Governo Conte, Cancelleri: "C'è molto da lavorare. Grande attenzione verrà posta al Sud"

È finita. Si è conclusa la gravissima crisi politica, istituzionale e finanziaria che ha tenuto in stallo per quasi una settimana il nostro paese, consentendoci finalmente di poter celebrare in un clima più disteso la festa della Repubblica italiana: ieri il governo Conte ha giurato al Quirinale, dando così avvio al primo governo giallo-verde della storia repubblicana.

Soddisfatto per l’esito delle trattative il capogruppo del Movimento 5 Stelle all’Ars, Giancarlo Cancelleri, che tra i diversi esponenti pentastellati presenti in Sicilia è sicuramente quello che vanta il più stretto legame con il nuovo vicepresidente del Consiglio e al contempo ministro del Lavoro e dello Sviluppo economico Luigi Di Maio. Cancelleri si dichiara molto fiducioso per il nuovo governo, e in particolare ha affermato che col nuovo esecutivo, grazie anche alla nomina della pentastellata Barbara Lezzi quale ministra per il Sud, verranno gettate le basi per un rilancio del Mezzogiorno e dell’Isola: “Difenderemo gli interessi della Sicilia e del Sud, perché senza un rilancio del Mezzogiorno il Paese non potrà crescere”, dichiara Cancelleri, che poi aggiunge: “Intanto c’è una maggiore attenzione al Mezzogiorno con il ministro per il Sud”.
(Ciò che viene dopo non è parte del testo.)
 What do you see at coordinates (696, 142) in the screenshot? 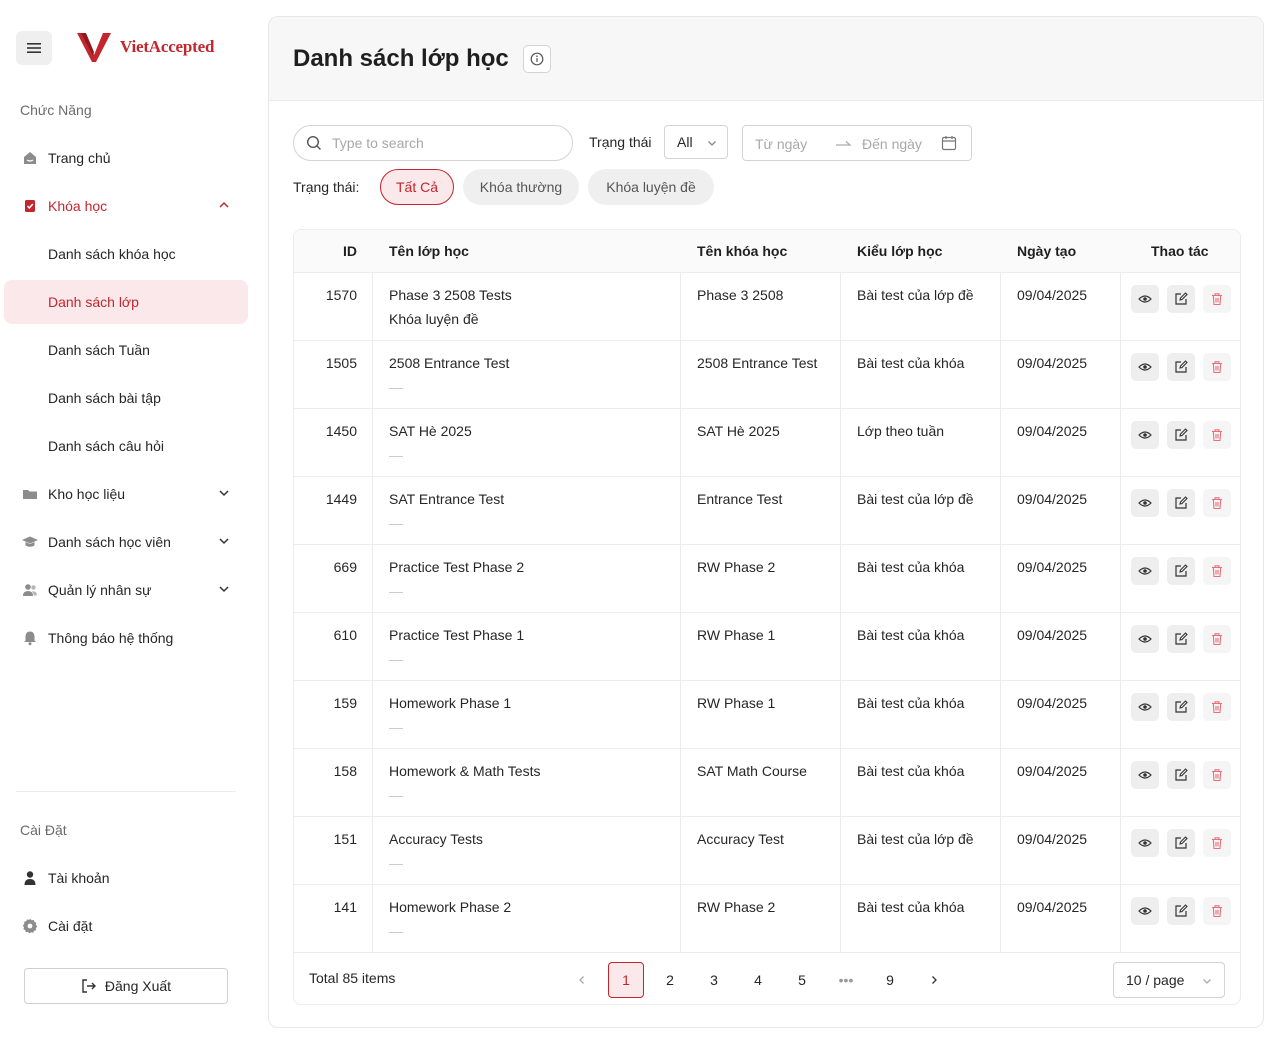
I see `status-select: All` at bounding box center [696, 142].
Nello specifico, per il capogruppo del Movimento 5 Stelle all’Ars il rilancio della Sicilia dovrebbe partire da un importante dossier, vale a dire quello delle infrastrutture e dei trasporti. Infatti, Cancelleri pone la sua attenzione sul progetto della linea ferroviaria veloce tra Palermo e Messina, che a suo modo di vedere andrebbe modificato. Secondo il pentastellato, piuttosto che velocizzare la linea tra Palermo e Messina, sarebbe più utile realizzare una linea ad alta velocità tra Palermo e Catania, in modo tale da realizzare così anche dei collegamenti con l’entroterra siciliano: “C’è molto da lavorare, specialmente in Sicilia. Penso alle infrastrutture e ai trasporti, e in particolare alla linea ferroviaria veloce tra Palermo e Messina, che nel progetto attuale prevede un tunnel di sessanta chilometri sotto i Nebrodi. Penso sia più utile velocizzare la linea Palermo-Catania prevedendo collegamenti anche con Enna e Caltanissetta”. Sul fronte autostradale Cancelleri invece propone il rilancio di vecchie linee e il completamento di quelle rimaste in sospeso: “Rilanceremo la Catania-Ragusa e il completamento della Rosolini-Gela-Castelvetrano”.

E il reddito di cittadinanza? Il pentastellato non ha dubbi circa la sua realizzazione e rispondendo ai più scettici dichiara: “È una parte fondamentale del nostro programma, si farà”.